Felipe: Isso é algo geral que acontece no ensino superior. Quando você começar a estagiar, você vai pensar assim, “por que eu continuo tendo aula?”, ”eu estou no mercado já”, “eu sei o que eu preciso”, “eu tenho plano de carreira.”. Então, isso não é algo da Poli ou da USP, é do ensino superior como um todo. O que acontece no quadrimestral é que como o pessoal começa a estagiar mais cedo, é fácil pensar “pronto, minha vida já está feita”. E por conta disso algumas aulas podem acabar sendo deixadas de lado. Os professores até ficam indignados com essa situação, mas enfim, é isso que acontece. E ai volta aquele ponto “você cancelaria o quadrimestral?” De maneira alguma. Mas é algo até um tanto quanto filosófico quando você começa a refletir neste assunto. “Qual é o papel do ensino superior?”. Porque é um discurso muito manjado, e eu falo isso para várias pessoas “olha, na graduação, de tudo que você vai aprender, você vai usar 20% diretamente na sua vida profissional.” Tá o que eu estou fazendo com os outros 80% de tempo? Por que você está aprendendo, sistemas de potência? Por que você está aprendendo sistemas e sinais? Por que você está aprendendo Laboratório Digital (LabDig)? Então, é uma reflexão muito boa. E aí vem aquele papo, que o MEC exige que os currículos sejam amplos, que eles tenham uma formação ampla. Até porque, é difícil saber o que você quer até você começar. É necessário abranger uma ampla variedade de alunos. O que acontece na prática é que quando você já está inserido no contexto do estágio ir para poli assistir aula fica sendo algo menos atrativo. Isso é algo que eu, caso consiga ser aprovado no concurso para professor da Poli futuramente terei que lidar. Como eu faço para atrair meus alunos do 5º ano por exemplo que só querem trabalhar, sem ter grande apreço pelas aulas? Como mostrar que aquilo que eu estou ensinando, e que naquele momento pode parecer algo chato ou inútil, mas que pode futuramente ser algo agregador para eles? Isso é parte de um desafio.
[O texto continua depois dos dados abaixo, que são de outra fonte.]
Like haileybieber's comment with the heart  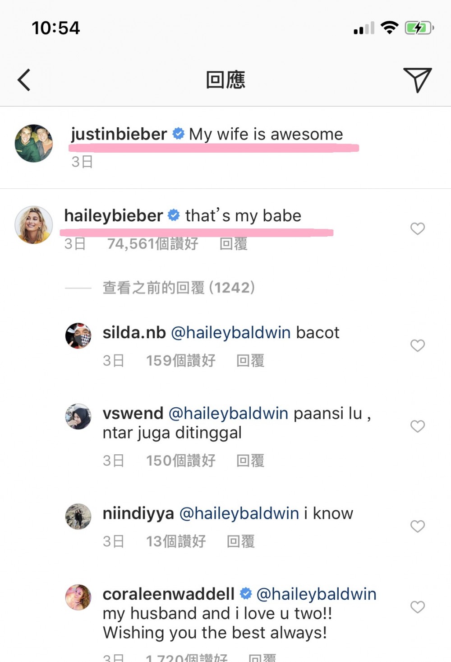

Jobel: Você comentou que quer virar professor e o que eu vejo com muitos professores em relação à escolha de estagiar e tudo mais é o fato de os alunos irem tudo para o mercado financeiro.

Felipe: É, isso acontece.

Jobel: O que você acha? Na sua opinião é positivo, é negativo? Os alunos estão jogando o diploma fora?

Felipe: Vai dar escolha de cada um. Eu não posso aqui fazer um discurso do tipo “gente, dinheiro não importa, o importante é ser feliz”, de maneira alguma. Hoje em dia isso não acontece com tanta frequência, mas teve uma época que você pode até confirmar isso com a Fátima (Técnica do PCS). Era muito engraçado, em LabDig a gente perguntava “o que você quer fazer?” e era muito comum a resposta “financeiro”. Sem brincadeira, acho que mais da metade falava financeiro. E eu perguntava “por que você escolheu a elétrica então?” O curso mais difícil, mais sofrido. Você vai sofrer durante cinco anos vendo um monte de coisa para fazer financeiro? Eu não estou criticando a escolha. Dizendo que o aluno não deveria ir para a engenharia, mas por que escolher a elétrica? Eu acho que é a escolha da pessoa. Não vou dizer aqueles discursos idealistas do tipo, “você deveria fazer alguma coisa que evoluísse tecnologicamente o Brasil.” Só acho uma pena que as pessoas se sujeitem a fazer cinco anos de um curso que elas não querem, elas sofrem por isso, afetam a saúde física, mental etc, por conta do mercado financeiro. Mas aí vem aquela discussão Poli x FEA, “a poli rouba a FEA”, “eu não vou fazer administração, vou fazer engenharia para roubar o emprego do pessoal da FEA.” Agora com relação ao estágio no mercado financeiro, sim, é verdade. Alguns professores são bastante críticos em relação a isso, já eu não tenho nenhum problema.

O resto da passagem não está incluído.